Indonesia and continuing social tension

Max Lane writes in Inside Indonesia about continuing social tensions after the elections.

Suharto became unpopular because of

(1) discontent among the elite

(2) discontent among the poor.

There had been large protests over the Kedung Ombo dam development in Central Java; there were big strikes at industrial plants like Great Rivers and Gajah Tunggal; there were protests about the land occupations of Cimacan and other areas... The basic problem was poverty and inequality.

Habibie, Wahid, Megawati and SBY have continued the New Order’s neo-liberal economic strategy, something that pleases the IMF and World Bank.
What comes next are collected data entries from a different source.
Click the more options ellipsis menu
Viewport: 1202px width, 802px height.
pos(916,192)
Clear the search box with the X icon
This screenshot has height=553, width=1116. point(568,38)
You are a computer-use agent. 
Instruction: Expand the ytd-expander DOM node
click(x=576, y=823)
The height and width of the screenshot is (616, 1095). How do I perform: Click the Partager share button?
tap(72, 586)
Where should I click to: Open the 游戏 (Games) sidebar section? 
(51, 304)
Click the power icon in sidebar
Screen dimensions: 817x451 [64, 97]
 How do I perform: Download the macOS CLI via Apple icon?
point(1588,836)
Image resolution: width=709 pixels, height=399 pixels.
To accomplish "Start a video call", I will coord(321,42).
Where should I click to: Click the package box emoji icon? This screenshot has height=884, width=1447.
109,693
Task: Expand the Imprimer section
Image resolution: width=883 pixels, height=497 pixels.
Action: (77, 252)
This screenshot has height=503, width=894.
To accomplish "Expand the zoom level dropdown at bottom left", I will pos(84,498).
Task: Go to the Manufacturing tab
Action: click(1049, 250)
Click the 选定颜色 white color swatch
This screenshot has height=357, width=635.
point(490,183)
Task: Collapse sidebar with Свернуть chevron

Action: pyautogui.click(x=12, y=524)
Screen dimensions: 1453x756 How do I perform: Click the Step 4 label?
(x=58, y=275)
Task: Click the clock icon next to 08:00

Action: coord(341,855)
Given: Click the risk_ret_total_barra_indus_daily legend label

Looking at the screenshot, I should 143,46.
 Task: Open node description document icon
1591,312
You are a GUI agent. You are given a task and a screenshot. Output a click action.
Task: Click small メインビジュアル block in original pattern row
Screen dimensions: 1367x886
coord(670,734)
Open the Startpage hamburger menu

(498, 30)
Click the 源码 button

1. Subsidies on prices of basic goods have been reduced
2. Protection for Indonesian based industry and agriculture has been removed

The result:

1. Factory closures
2. Declines in important areas of agricultural production.

3. Strikes over privatisation, redundancy or pay.
4. Protests by farmers about land compensation or other issues.
5. Ocupations of university administration offices to protest against fee increases.
6. Protests by teachers, nurses and village administration employees about insufficient money.

The media is now worrying about further reductions in subsidies on fuel and the inevitable rise in prices.

Employers are pushing for a reduction in the minimum wage.

The new World Trade Organisation regulations, allowing more cheap imports into the country, could lead to more industrial zones closing down.

The elections have not ended the fighting amongst the elite about how power is shared.